1973 Rome airport attacks and hijacking
| 1973 Rome airport attacks | |
|---|---|
Initial attack site at Leonardo da Vinci–Fiumicino International Airport in Rome and hijacked airliner landing sites | |
| Location | |
| Coordinates | 41°48′01″N 12°14′20″E / 41.80028°N 12.23889°E |
| Date | 17–18 December 1973 (CET / UTC+01:00) |
| Target | Aircraft in Leonardo da Vinci–Fiumicino Airport |
Attack type | Terrorism, aircraft hijacking, hostage crisis, firebombing |
| Deaths | 34 |
| Injured | At least 22 (including 1 terrorist) |
| Perpetrators | Fatah |
In December 1973, Fatah, a Palestinian military organization executed series of attacks originating at Rome-Fiumicino Airport in Italy which resulted in the deaths of 34 people. The attacks began with an airport-terminal invasion and hostage-taking, followed by the firebombing of a Pan Am aircraft and the hijacking of a Lufthansa flight.

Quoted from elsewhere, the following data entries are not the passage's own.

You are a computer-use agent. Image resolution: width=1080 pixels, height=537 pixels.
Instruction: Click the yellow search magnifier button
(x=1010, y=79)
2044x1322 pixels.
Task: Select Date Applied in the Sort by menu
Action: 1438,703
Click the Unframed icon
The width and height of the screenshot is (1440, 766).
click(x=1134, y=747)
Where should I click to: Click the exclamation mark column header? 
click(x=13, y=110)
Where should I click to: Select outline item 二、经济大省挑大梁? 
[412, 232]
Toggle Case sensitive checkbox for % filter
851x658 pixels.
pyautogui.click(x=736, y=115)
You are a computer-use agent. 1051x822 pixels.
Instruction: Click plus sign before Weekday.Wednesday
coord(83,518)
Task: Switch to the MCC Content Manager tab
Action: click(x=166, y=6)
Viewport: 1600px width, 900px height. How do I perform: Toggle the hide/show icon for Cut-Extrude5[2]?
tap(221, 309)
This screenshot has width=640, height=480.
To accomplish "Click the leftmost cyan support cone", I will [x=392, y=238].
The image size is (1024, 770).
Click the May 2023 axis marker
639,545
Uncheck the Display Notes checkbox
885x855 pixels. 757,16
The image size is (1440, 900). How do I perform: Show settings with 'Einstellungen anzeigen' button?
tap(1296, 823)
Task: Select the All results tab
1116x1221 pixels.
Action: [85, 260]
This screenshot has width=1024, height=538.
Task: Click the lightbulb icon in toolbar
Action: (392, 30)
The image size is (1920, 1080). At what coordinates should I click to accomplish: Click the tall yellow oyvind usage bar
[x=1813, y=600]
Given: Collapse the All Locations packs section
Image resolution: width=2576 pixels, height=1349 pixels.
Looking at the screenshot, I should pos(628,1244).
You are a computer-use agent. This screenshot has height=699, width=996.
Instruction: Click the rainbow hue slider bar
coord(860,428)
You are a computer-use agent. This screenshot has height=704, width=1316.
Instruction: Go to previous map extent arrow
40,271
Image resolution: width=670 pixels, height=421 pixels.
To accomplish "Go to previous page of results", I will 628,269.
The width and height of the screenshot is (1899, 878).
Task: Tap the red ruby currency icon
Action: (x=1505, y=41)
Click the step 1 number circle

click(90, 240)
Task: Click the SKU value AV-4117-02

Pan Am Flight 110 was scheduled to depart from Rome, Italy and arrive in Tehran, Iran, by way of Beirut, Lebanon. On 17 December 1973, shortly before takeoff, the airport terminal and the flight aircraft were attacked and the aircraft was set on fire by armed Palestinian gunmen, resulting in the deaths of thirty persons on the plane and two in the terminal.
Following the Flight 110 attack, the gunmen hijacked Lufthansa Flight 303 and killed two more people. They ended up in the custody of the Kuwaiti authorities.
Since the public has never been provided with unambiguous, official proof as to which power or organization commissioned the attack, the real motives remain unknown to this day. However, this terrorist operation on Italian soil can be related to another event: on the very same December 17 date as the Fiumicino massacre, a hearing had been scheduled for the criminal trial of the terrorists, already detained in Italy, of the earlier failed terrorist attack in Ostia (Rome).